Muhammad Abdulqaymov, junior global politics major, said net neutrality helps small businesses grow which is better for the economy than large corporations having a monopoly Tuesday in Fulmer Hall.

KADE RUSSOM, Evergreen columnist

Net neutrality used to oversee internet service providers’ control over the content they allowed users to access, but its repeal has created debate over how much of the internet is free.

Under net neutrality, the content of the internet is freely accessible and companies must allow unbiased access to all of it. Similar to water or electricity, the only difference in services is cost.

Net neutrality thereby keeps providers from favoring certain businesses and groups while neglecting others. To keep them from killing off threatening competitors to their company, they are forced to improve their own products to keep up.

“I think we should give the opportunity for smaller businesses to start up in the same kind of environment as the big companies once did,” said Muhammad Abdulqaymov, a WSU junior global politics major.

Losing net neutrality gives these companies a chance to abuse their power and we should look to reform the law and not just reinstate it as has been done in Washington.

Lacking appropriate restraints, reincarnations of the monopolies and trusts of early 20th-century U.S. economics are sure to rise. These concentrations of economic power can strangle new businesses and consumers by charging exorbitant fees for services or products only available through a select few corporations.

Monopoly kills both the innovation and competition a free market thrives on and must be actively thwarted by government intervention.

For internet service providers, the strength of net neutrality prevented these monopolies from forming.

“Smaller companies could develop, which is much better for the economy than bigger companies monopolizing,” Abdulqaymov said.

This concept is what the establishment of net neutrality was based on.

The original intent of the net neutrality regulation in 2005 was to “preserve and promote the vibrant and open character of the internet as the telecommunications marketplace enters the broadband age,” according to FCC document 05-151A1.

In 2015, it was reclassified by the FCC as a “common carrier service” so as to give the public equal distribution and access. Yet in 2018 the FCC reversed its 13-year stance.

It could be surmised that Ajit Pai, a Republican-appointed FCC chairman under the Trump administration, was at the heart of this change. It was an act conducted for greed and political gain more than anything else.

But there are changes being made worldwide to how officials address internet economics, so perhaps there is more than greed in it for the FCC.

Article 13 of the European Union Directive on Copyright in the Digital Single Market, commonly known as the meme ban, has received a great deal of attention in the media.

Approved by the European Parliament on Sept. 12 of this year, this law calls for a more thorough system of searching for copyrighted material. However, memes are considered parodies and should be safe under the directive.

It’s piracy websites that are in much more peril.

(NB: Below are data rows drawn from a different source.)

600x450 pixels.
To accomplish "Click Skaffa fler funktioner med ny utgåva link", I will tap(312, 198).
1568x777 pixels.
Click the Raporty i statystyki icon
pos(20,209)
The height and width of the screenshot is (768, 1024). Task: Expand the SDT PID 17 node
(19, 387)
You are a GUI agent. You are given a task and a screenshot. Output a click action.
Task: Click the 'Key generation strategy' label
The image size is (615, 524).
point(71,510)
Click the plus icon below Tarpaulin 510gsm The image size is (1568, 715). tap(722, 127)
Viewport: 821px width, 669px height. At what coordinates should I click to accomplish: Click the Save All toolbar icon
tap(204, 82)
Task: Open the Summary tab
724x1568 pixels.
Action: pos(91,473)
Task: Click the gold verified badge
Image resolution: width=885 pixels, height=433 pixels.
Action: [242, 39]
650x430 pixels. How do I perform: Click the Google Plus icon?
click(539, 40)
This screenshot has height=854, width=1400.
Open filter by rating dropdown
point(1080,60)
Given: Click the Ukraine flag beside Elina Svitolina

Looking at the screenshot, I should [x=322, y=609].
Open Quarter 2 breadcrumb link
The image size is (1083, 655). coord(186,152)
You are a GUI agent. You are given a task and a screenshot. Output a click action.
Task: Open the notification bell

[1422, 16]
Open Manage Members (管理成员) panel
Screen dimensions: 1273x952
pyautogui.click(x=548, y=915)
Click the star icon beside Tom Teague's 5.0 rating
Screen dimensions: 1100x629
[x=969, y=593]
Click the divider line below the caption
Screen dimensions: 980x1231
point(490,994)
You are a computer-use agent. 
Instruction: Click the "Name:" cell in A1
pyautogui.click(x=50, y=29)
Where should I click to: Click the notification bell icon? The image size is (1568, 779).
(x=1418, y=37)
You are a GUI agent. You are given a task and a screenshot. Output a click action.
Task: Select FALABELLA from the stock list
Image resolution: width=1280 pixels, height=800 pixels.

By 2022, $52 billion is predicted to have been lost to piracy, $11.6 billion in the U.S. alone, according to an article by Digital TV Europe.

With increased scanning for copyrighted imagery, this projection could be severely diminished.

Policy toward internet economics is changing and its infrastructure is in need of an update. The complete loss of net neutrality might be bad for consumers and small businesses, but opens up a discussion about how best to adjust federal control and interaction with the internet.

Net neutrality isn’t just a stance to allow free and equal distribution — it’s one that prevents increased governmental regulation through new legislation of the system. Net neutrality is a functional concept and getting rid of it completely will hurt the free market in the long run.